Operating System - OpenVMS
1752616 Members
4277 Online
108788 Solutions
New Discussion юеВ

TCPIP services do not always react

 
Willem Grooters
Honored Contributor

TCPIP services do not always react

Customer problem....
two VMS machines, not clustered. Both VMS 7.1-2, machine A TCPIP 5.0A ECO1, machine B TCPIP 5.1
On machine A services a number of external applications. Actually, it's the same commandprocedure, the same user for each, accessing the same data, but on behalf of different systems (Unix, Windows). A third instance services requests from an application on machine B. These three services are (of course) on different ports: on 3011 (S1), 3012 (S2) and 3013 (S3) and have different processname; each has a limit of 15.
The rpogram starting behind it will keep the session opened, and will handle each subsequent request.
S1 has been activated a total of 12 times, S2 the full 15. So I have 12 times a process named S1_, 15 times S2_, all active for days.
However, process S3 can only be invoked a 2-3 times, but the next one will not even produce a logfile. The process (on system B) that tries to access this service gets some error on return. For what reason, I cannot tell (at least: for now, since the program needs to be altered for that). But giving the error and the fact that the service on system A does not produce ANY logging, I conclude that the service isn't even started.
The question is why. Since it DOES work appearently (S1 and S2 DO run, and S3 does for some seeions at least) there must be something that limits the ability for opening extra channels. But where?
Willem Grooters
OpenVMS Developer & System Manager
19 REPLIES 19
Lokesh_2
Esteemed Contributor

Re: TCPIP services do not always react

Hi ,

Check MAXPROCESSCNT sysgen parameter. May be system has reached that value.

Thanks & regards,
Lokesh
What would you do with your life if you knew you could not fail?
Lokesh_2
Esteemed Contributor

Re: TCPIP services do not always react

Or check for maximum no. of ucx device sockets :

$ucx sho comm


hope this helps,
Lokesh
What would you do with your life if you knew you could not fail?
Antoniov.
Honored Contributor

Re: TCPIP services do not always react

Hi Willem,
sorry to can't help you; I only can encourage and I try give you a clue: some service on VMS have limitated connection; for example, if you type TCPIP SHOW SERVICE /FULL you can see limit: nn where nn is the max telnet connection to server. I'm happened on my customer this value were 3 and the 4th PC cannot log in without any error in any log.
Your trouble sounds like this limitation; look at your service characteristic to discover limit value.
Bye
Antoniov
Antonio Maria Vigliotti
Willem Grooters
Honored Contributor

Re: TCPIP services do not always react

Lokesh:
MAXPROCESSCNT is big enough. It _could_ be the limit, but when I asked it had just happened again, MAXPROCESSCNT is over 1200 and number of processes as that moment was less than 600.
Numnber of sockets _could_ be a problem, just look at attachment (most likely happening on NODE3 - the requestor). But how to increase it? I dug into the documentation but didn't get a clue...
Antonio:
/LIMIT is not the point. It happens if way below that number....

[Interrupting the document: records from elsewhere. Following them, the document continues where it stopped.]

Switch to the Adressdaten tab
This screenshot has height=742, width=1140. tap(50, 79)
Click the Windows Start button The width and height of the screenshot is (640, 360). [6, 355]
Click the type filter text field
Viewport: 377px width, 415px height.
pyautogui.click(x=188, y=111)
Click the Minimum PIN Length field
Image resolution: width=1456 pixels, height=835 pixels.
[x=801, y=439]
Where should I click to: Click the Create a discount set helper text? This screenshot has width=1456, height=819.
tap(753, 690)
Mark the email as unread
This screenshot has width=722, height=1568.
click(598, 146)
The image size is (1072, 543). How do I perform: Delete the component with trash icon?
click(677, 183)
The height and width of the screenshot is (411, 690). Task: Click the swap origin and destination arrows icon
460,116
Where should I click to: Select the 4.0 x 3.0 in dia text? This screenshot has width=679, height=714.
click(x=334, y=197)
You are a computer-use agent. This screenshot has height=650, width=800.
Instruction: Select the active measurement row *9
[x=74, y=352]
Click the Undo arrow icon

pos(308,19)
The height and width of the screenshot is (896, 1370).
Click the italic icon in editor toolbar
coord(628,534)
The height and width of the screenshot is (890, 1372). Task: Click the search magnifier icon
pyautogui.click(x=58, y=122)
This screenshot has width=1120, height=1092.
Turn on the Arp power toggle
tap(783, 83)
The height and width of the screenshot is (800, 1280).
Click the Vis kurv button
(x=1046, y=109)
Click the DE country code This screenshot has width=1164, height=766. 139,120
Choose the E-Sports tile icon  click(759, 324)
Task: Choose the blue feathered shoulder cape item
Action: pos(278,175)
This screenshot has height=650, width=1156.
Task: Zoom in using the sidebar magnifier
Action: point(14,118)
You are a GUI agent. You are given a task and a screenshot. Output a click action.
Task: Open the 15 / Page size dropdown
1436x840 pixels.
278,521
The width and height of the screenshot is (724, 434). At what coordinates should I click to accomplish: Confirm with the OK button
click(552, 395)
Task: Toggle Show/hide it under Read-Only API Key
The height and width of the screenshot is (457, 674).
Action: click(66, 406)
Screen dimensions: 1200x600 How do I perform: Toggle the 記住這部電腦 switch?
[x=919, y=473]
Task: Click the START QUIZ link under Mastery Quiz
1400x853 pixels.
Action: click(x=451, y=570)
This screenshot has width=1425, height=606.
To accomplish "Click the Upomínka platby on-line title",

Anyone - I've been told by a collegue it could very well be a matter of buffer exhaustion. But again: I cannot find a clue on how to increase this.

Attached: some info from each node involved. I don't know which node on the cluster invokes the problem, I tend to suspect the sender....
Willem Grooters
OpenVMS Developer & System Manager
Lokesh_2
Esteemed Contributor

Re: TCPIP services do not always react

Hi Willem,

I have just posted a new thread about UCX SHO COMM command's output difference in older and newer versions of TCPIP. In older version, the Maximum, current & peak no. of device sockets were displayed, whereas in newer one it do not.

To count the no. of active devices sockets on system is - counting the no. of BG devices on the system. But question is how to find the maximum no. of device sockets in newer version ???

Best regards,
Lokesh
What would you do with your life if you knew you could not fail?
Willem Grooters
Honored Contributor

Re: TCPIP services do not always react

Some more info was given:

The service is only enabled on one node of the cluster (NodeB).

If the problem occurs, it will happen that the sender (NodeC) will hang for some time. If the service on port 3013 is disabled and enabled on nodeB, the problem is over - for some time. But after a few requests have been sent, the problem turns up again.
I have requested somne more info and updated the document - again attached (plain text).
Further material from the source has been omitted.